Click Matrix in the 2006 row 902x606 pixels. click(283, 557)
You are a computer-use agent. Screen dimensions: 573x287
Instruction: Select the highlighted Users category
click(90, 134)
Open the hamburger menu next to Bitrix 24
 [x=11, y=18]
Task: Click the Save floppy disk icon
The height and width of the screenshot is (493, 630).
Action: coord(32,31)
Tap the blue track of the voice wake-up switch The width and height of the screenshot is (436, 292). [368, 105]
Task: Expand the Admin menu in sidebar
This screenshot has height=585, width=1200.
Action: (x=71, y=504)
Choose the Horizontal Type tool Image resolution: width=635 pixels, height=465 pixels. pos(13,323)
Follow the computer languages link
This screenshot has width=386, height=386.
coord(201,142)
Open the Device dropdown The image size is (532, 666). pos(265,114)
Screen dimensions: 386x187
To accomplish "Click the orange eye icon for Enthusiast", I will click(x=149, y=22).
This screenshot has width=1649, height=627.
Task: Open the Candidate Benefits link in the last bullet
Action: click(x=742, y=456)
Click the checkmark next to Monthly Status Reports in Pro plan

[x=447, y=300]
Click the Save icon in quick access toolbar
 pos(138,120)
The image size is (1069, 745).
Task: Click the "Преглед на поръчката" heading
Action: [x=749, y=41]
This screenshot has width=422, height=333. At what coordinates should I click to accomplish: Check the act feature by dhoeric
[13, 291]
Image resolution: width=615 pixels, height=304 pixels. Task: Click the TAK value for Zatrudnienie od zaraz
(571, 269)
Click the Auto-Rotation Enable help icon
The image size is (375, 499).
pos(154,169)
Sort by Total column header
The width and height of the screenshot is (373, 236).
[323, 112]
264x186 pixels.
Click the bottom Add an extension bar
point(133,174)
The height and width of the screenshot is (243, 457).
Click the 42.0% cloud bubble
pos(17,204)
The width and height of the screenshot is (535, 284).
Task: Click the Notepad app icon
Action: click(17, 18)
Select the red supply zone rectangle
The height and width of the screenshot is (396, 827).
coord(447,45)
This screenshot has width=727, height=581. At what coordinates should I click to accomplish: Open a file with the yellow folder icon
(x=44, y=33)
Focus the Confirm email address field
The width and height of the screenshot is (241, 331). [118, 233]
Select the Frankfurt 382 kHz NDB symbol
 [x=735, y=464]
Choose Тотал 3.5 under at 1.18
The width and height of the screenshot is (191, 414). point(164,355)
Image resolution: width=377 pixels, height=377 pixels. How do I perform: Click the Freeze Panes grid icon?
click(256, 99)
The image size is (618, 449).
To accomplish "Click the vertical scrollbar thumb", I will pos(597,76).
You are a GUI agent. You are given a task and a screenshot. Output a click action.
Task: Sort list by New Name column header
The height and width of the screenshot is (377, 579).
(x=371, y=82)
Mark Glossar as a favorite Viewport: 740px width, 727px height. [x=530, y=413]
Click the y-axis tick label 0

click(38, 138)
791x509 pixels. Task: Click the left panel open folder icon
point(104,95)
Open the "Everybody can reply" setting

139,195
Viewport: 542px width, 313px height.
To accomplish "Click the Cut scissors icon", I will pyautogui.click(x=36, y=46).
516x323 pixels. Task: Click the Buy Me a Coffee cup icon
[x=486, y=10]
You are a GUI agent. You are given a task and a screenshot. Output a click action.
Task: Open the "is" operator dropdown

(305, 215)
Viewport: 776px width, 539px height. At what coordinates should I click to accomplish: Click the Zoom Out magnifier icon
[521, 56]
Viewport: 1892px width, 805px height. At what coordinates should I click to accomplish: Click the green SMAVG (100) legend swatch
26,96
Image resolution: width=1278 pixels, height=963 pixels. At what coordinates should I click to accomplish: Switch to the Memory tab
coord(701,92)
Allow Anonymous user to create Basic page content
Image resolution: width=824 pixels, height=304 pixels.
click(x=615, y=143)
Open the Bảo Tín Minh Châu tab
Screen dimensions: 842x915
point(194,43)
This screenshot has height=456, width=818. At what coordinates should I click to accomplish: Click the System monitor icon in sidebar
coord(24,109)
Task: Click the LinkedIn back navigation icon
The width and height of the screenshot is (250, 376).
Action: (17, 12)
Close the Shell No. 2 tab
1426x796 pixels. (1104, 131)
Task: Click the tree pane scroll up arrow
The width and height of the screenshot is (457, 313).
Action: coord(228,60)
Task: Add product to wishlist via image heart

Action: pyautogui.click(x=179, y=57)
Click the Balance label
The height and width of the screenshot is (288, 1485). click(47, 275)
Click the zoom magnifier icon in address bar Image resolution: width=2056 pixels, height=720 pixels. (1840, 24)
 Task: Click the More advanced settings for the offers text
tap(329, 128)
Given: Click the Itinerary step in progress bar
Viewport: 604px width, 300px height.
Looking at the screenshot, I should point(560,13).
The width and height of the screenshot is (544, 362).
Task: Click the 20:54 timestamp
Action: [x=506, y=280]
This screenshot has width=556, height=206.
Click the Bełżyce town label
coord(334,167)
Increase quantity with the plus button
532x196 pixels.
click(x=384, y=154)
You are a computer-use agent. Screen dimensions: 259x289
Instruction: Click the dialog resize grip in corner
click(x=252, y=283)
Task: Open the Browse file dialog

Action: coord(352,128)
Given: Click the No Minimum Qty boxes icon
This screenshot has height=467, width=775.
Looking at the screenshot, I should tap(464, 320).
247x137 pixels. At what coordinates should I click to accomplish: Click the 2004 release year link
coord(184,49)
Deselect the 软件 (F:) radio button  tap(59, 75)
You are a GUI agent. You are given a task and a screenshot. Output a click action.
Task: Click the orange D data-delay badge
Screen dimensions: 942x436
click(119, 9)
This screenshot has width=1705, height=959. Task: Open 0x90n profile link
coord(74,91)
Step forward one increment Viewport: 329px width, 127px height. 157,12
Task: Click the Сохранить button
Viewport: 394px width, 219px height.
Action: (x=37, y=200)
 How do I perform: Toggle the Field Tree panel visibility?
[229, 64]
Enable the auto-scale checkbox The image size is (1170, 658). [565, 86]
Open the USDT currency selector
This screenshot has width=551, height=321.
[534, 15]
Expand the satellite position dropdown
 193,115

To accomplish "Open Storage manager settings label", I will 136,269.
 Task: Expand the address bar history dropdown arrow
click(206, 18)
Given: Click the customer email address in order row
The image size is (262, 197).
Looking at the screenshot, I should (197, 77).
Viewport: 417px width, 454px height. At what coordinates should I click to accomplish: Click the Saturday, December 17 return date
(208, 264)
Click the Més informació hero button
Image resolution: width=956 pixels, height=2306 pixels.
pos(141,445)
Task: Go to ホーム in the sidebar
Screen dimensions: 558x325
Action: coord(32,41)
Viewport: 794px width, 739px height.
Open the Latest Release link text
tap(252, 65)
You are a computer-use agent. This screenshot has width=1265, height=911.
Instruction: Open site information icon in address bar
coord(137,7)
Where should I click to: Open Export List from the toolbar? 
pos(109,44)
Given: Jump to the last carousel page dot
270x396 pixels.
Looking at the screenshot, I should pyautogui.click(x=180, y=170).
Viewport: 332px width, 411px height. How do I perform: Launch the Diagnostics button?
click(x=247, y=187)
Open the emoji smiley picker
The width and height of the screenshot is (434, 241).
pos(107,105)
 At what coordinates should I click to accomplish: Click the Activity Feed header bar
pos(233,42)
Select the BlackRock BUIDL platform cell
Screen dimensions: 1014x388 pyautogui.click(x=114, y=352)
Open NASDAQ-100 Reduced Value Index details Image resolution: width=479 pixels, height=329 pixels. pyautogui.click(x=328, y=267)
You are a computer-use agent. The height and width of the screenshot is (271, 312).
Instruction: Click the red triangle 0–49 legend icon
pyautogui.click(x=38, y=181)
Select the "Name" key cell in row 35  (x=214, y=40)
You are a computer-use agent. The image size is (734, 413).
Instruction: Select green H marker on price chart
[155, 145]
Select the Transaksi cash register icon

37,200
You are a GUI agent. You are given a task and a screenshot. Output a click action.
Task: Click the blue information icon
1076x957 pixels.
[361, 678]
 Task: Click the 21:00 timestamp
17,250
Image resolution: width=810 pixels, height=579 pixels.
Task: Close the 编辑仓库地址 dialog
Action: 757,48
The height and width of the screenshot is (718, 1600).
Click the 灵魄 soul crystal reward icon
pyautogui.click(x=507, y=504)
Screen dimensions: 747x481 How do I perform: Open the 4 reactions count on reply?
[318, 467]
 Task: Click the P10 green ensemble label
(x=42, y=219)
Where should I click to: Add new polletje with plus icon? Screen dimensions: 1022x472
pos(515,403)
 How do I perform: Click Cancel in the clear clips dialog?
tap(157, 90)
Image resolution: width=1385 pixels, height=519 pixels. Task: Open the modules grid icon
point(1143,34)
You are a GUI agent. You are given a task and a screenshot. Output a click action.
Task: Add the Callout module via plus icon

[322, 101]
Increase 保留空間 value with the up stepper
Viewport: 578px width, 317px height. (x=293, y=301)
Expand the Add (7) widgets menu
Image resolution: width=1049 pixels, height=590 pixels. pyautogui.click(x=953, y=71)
--
Show every line of the material that includes the string "blue".

Tap the blue track of the voice wake-up switch The width and height of the screenshot is (436, 292). [368, 105]
Task: Click the blue information icon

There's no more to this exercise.